At first glance it would appear he doesn't know our industry. He is a former snow removal contractor himself. He should know the business better than myself. Unfortunately I think he knew an insurance company could write no such policy. I'll check with my agent later today when he is in the office.

John- To your knowledge, is there any problem with the EPA concerning salt? 

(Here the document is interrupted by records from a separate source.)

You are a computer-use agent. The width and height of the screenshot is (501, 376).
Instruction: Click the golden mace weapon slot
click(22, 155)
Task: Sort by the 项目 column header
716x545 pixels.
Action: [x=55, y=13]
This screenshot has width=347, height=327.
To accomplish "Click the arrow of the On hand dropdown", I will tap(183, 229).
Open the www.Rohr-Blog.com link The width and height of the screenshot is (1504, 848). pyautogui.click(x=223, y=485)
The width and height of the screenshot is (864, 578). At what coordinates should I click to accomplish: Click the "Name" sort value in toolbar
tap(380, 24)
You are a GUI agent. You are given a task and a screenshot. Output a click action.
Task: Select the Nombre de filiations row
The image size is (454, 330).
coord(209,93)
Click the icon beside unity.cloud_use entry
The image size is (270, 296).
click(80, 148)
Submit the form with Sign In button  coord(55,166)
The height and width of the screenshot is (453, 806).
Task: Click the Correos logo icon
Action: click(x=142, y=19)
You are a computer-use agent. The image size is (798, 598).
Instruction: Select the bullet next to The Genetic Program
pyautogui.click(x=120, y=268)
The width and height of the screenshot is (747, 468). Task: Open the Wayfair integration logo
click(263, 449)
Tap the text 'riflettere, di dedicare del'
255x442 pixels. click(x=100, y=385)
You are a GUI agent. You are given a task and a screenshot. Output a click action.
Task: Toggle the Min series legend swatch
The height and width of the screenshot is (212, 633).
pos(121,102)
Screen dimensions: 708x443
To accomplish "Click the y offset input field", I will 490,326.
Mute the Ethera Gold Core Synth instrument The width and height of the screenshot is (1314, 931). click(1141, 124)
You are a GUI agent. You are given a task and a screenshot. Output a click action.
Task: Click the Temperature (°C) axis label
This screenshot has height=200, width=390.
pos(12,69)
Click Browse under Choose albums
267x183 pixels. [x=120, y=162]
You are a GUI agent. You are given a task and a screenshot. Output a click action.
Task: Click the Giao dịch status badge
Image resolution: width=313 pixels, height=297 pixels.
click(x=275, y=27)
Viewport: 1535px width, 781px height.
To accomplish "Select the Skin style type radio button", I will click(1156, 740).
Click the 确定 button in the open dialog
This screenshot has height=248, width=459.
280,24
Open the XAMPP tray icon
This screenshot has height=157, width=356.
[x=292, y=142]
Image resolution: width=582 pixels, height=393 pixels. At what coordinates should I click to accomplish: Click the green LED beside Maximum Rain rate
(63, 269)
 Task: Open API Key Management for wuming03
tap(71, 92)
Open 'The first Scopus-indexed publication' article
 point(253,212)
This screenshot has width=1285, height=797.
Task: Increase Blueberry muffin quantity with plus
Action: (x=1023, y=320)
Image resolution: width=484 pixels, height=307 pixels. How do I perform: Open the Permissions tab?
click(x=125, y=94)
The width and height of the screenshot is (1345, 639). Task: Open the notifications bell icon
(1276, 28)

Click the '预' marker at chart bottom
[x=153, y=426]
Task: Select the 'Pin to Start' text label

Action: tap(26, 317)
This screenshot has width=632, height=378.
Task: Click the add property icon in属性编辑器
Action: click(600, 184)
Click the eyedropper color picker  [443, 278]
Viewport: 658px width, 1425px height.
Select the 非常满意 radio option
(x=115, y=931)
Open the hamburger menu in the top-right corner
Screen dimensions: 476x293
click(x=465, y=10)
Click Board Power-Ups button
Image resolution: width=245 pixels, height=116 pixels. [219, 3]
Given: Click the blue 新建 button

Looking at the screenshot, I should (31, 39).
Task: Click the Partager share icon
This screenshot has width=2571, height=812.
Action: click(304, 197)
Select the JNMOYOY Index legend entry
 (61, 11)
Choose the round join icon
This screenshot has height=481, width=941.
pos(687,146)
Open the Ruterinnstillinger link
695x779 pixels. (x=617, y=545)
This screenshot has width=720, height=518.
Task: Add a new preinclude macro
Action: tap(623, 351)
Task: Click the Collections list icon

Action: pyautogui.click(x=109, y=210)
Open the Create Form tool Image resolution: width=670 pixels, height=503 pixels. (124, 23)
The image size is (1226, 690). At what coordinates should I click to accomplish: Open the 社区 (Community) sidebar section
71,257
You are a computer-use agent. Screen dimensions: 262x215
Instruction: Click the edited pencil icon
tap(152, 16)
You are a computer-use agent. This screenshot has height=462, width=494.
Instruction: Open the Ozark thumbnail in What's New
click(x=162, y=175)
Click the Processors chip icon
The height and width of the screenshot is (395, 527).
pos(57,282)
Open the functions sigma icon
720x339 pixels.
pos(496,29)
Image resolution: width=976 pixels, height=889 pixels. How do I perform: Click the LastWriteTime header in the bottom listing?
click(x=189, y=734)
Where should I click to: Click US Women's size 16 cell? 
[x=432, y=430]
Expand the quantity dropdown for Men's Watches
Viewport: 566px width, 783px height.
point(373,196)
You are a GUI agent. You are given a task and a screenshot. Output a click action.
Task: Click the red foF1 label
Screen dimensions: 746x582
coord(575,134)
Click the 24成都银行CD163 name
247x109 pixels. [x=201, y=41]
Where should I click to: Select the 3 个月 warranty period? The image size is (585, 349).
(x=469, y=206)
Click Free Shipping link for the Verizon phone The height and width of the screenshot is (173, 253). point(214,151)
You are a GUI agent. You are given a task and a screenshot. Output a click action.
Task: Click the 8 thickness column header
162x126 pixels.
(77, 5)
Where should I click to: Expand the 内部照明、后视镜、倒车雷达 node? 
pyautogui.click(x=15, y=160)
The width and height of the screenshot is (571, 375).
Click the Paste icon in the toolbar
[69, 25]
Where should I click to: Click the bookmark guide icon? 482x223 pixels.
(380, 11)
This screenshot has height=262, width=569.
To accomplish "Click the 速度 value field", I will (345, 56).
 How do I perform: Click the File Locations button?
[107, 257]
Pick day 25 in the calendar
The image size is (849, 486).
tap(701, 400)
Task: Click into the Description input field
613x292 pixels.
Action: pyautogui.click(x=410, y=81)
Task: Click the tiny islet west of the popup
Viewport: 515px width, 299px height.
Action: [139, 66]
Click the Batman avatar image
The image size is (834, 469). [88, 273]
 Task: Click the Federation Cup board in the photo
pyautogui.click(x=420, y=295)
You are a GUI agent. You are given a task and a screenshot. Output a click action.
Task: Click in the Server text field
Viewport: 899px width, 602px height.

Also, the pile would be outside. Obviously, if I can't store salt at my current location, I need to go where I can store it. I've considered running and ad "Storage needed: Cash paid or will trade snow removal services." Any additional ideas are appreciated.


----------



## CT18fireman (Nov 30, 2000)

That may be an idea that works. I store mine in a pole barn that I built behind my shop. Weatherproof storage year round. Easily accessable. I do not think the EPA is out to check on every snow removal company out there. I do think however that if it could find a way into potential drinking water or rivers that it may take notice.


----------



## thelawnguy (May 20, 2001)

The neighboring town had to pay out a huge sum a few years back to a local farmer, due to his claims that the salt pile leached into his ponds, killed his fish, stunted his crops, etc. The town used to keep the salt in an open shed; they have since built a geo (or whatever) dome over the salt area with a retention moat around the area.

Maybe your landlord is trying to avoid such a hassle.


----------



## John Allin (Sep 18, 2000)

My understanding of what EPA wants, is that the salt should be stored on a water impermiable surface (blacktop, asphalt, concrete), and contained in some fashion (large poured concrete blocks work well - often inappropriately referred to as 'mafia blocks').

Covering will help as the moisture from rain and snow will cause the exposed salt to go into solution and eventually freeze.

There have been some isolated cases where salt brine runoff has caused some financial loss on someones part, but if it is contained and covered there should be little, if any, brine runoff. If it doesn't get wet, it cannot dissolve into solution.


----------



## SnoJob67 (Sep 3, 2001)

From a standpoint of keeping salt useable, is it possible to keep it on the ground and tarped and still remain useable given the slight exposure to the elements? That is what my salt supplier said they do with their big pile. Wondered what your experiences have been.


----------



## Aspen Snow (Aug 6, 2000)

We have a contamination coverage in our commercial policy. Spilling gas, diesel, pesticide and/or salt runoff will be covered. I hope I never have to use it, but we have it anyway. 

As far as salt storage, we store our salt inside. I hate having to uncover the salt tarp after have 12" of snow. Inside store is the way to go if it is feasable.


----------



## John Allin (Sep 18, 2000)

Storing salt on the ground surface can be a problem if the pile gets wet and the 'runoff' ends up going straight down. Eventually the ground soil will become saturated and the leaching effect may damage surrounding soil areas (thus creating a reason for a lawsuit if the ground is contaminated).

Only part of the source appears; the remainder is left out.